Mr CHAN Chun-ying requested the Administration to elaborate the benefits of the IRO Bill, including the types of economic activities the Administration planned to promote through the Bill. He asked whether the Administration would adopt his suggestion of providing the group loss relief treatment under the IRO Bill to cover certain activities (such as research and development activities and construction of environmental protection facilities) carried out by companies not undergoing amalgamation.

DS(Tsy)2 said that the legislatives proposals on the tax treatment for court-free amalgamation of companies and transfer or succession of specified assets without sale were technical amendments to IRO, and it would be difficult to quantify their economic benefits. Nevertheless, such amendments would provide certainty for companies on the tax treatment concerned, and hence would facilitate the conduct of businesses. Moreover, the legislative proposals on e-filing could lower the compliance costs of companies. On the issue of group loss relief tax treatment, DS(Tsy)2 advised that the Administration had to examine the matter carefully as it would have far reaching implications on the Government’s profits tax revenue. He also pointed out that the Organisation for Economic Co-operation and Development was currently drawing up proposals for imposing a global minimum tax on large multinational companies under the Base Erosion and Profit Shifting 2.0 package, and such proposals would offset the tax benefits of group loss relief should it be offered to such companies.

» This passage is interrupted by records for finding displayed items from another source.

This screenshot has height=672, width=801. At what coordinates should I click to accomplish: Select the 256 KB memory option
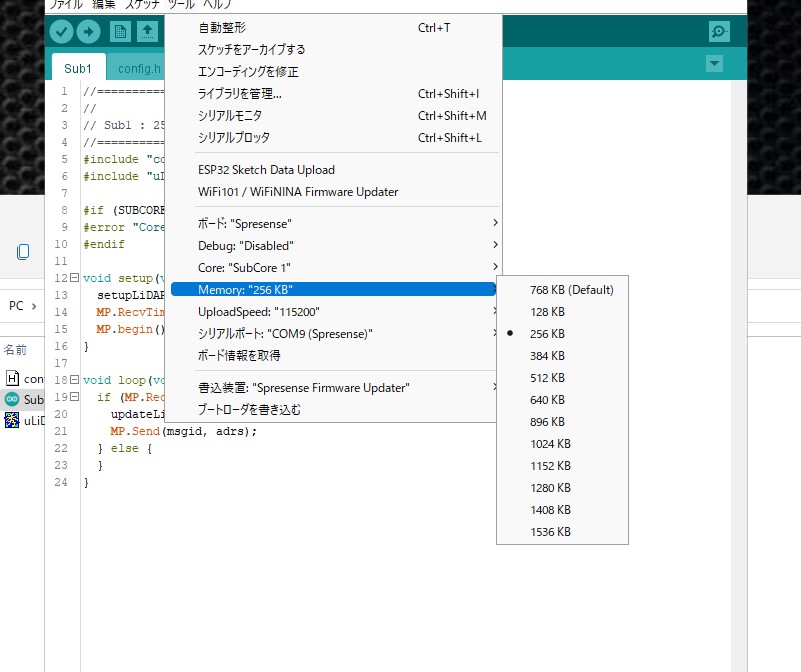pos(547,334)
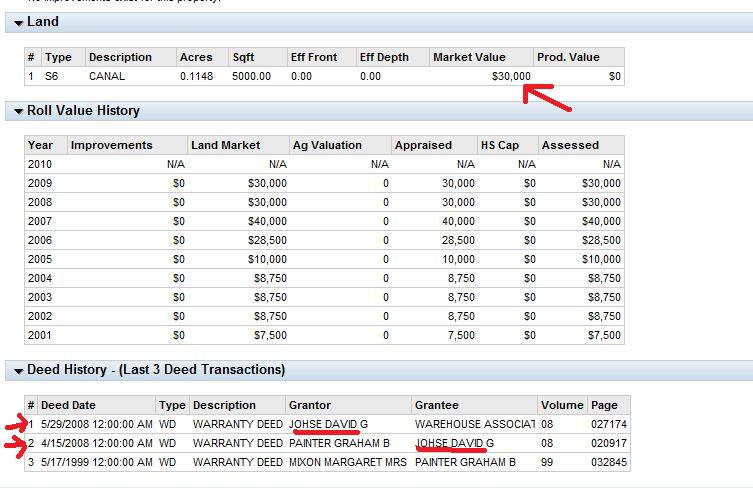753x488 pixels.
Task: Collapse the Deed History section
Action: (x=18, y=370)
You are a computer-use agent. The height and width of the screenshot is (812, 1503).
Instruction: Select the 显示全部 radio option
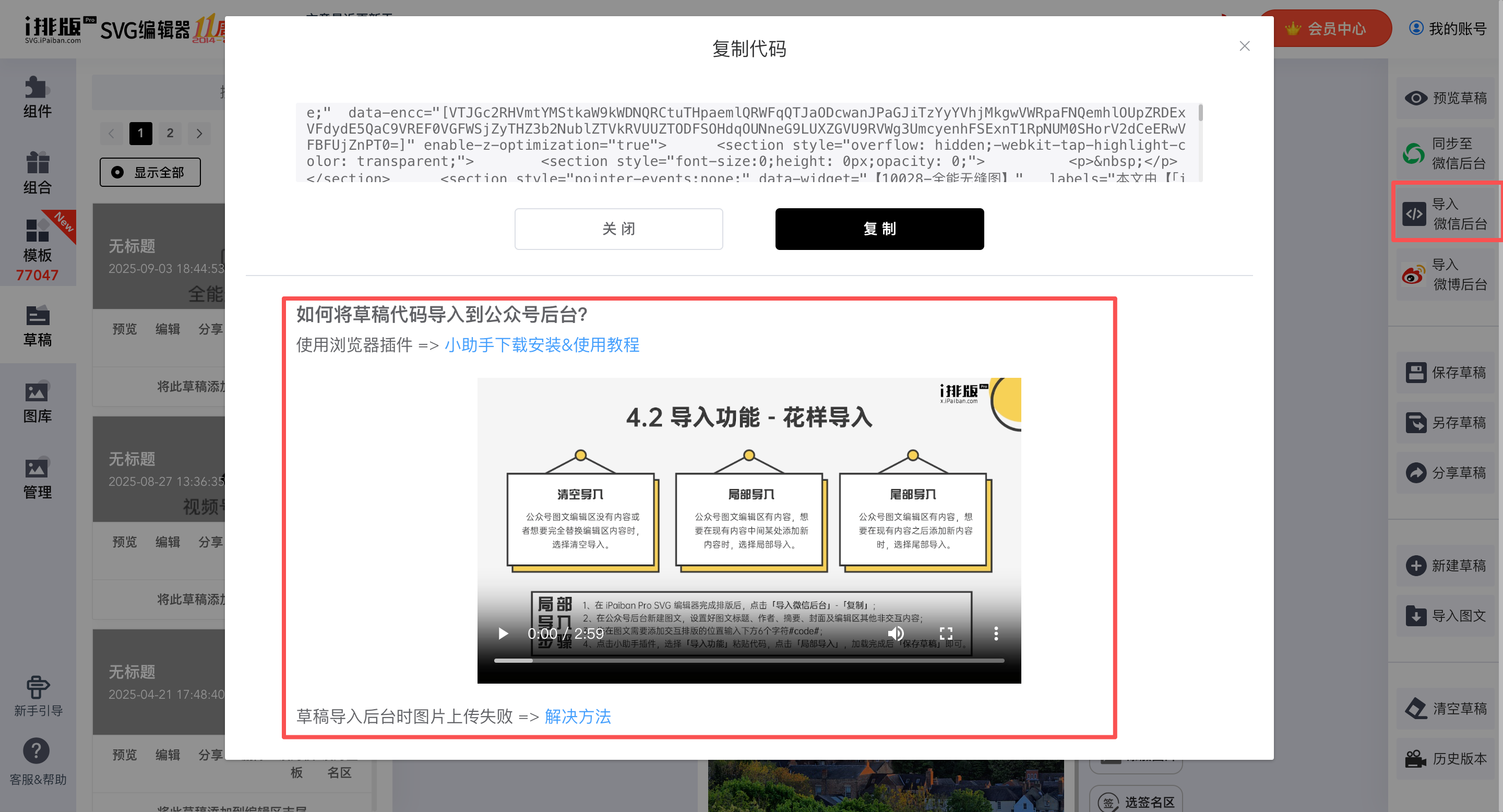point(117,172)
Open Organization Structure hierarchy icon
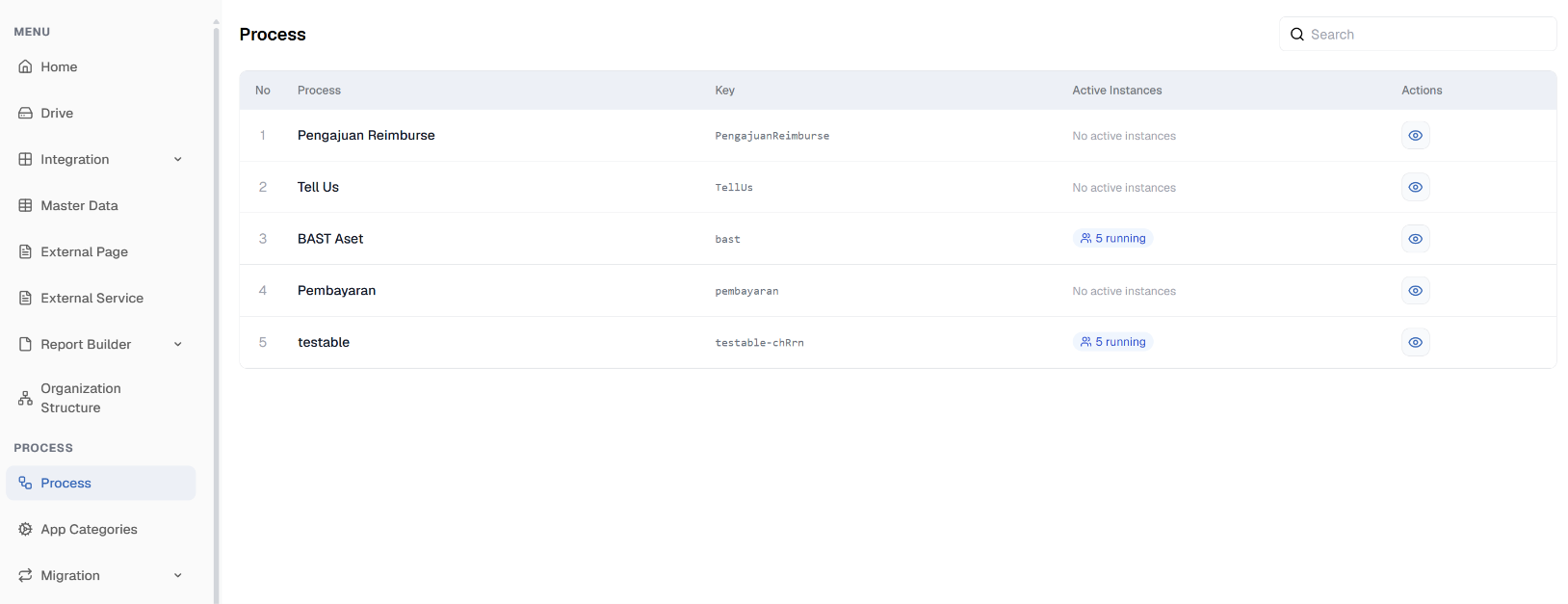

Filing of tax returns by electronic means

Mr CHAN Chun-ying enquired about the scale of the 2 200 companies which had submitted tax returns through the existing eTax Portal during the year ended 31 March 2020, and measures taken or planned by the Administration for encouraging companies to use the eTax Portal.

DS(Tsy)2 responded that at present most companies using the existing eTax Portal were small companies. Relatively few large companies used the eTax Portal as the system currently could not accept the financial documents submitted by such companies due to its limited uploading capacity. The Finance Committee had approved a new commitment of about $742 million for the enhancement and relocation of IT systems and facilities of the Inland Revenue Department for the new Inland Revenue Tower in the Kai Tak Development Area, including the development of a new Business Tax Portal. It was envisaged that more large companies would submit tax returns by electronic means when the new Business Tax Portal, which would enable the Department to receive voluminous accounting and financial data electronically, was scheduled to be launched in around 2023.

Contribution of Hong Kong to the 12th replenishment of the Asian Development Fund

Hong Kong’s contributions to the Asian Development Fund

Mr CHAN Chun-ying supported Hong Kong to continue contributing to ADF 13. He enquired about the contribution to be made by Singapore and its burden share ratio in ADF 13. Pointing out that Hong Kong would suffer from fiscal deficits in 2021, Mr CHAN enquired whether the 11-year encashment schedule could be adjusted so that Hong Kong could pay a lower rate of contribution in the first few years of the schedule.

USFST responded that Singapore’s current shareholding in ADB and burden share ratio were both lower than those of Hong Kong. Singapore had maintained its burden share ratio in ADF 13 (which amounted to US$ 4.23 million). Many ADB members had indeed maintained or even increased their burden share ratios in ADF 13. As regards the 11-year encashment schedule, USFST pointed out that it was set by ADB after deliberation amongst Members.
Hong Kong’s representation at the Asian Development Bank

Mr CHAN Chun-ying enquired whether Hong Kong’s representation arrangement at ADB (i.e. representation by the Australian Director in the Board of Directors of ADB) would remain unchanged, and about the details of the Hong Kong officers attached to the office of the Australian Director.

USFST confirmed that Hong Kong’s representation arrangement at ADB remained unchanged. The Administration attached a Senior Administrative Officer to the office of the Australian Director from 2017 to 2019, and planned to deploy another secondee to the office in 2025.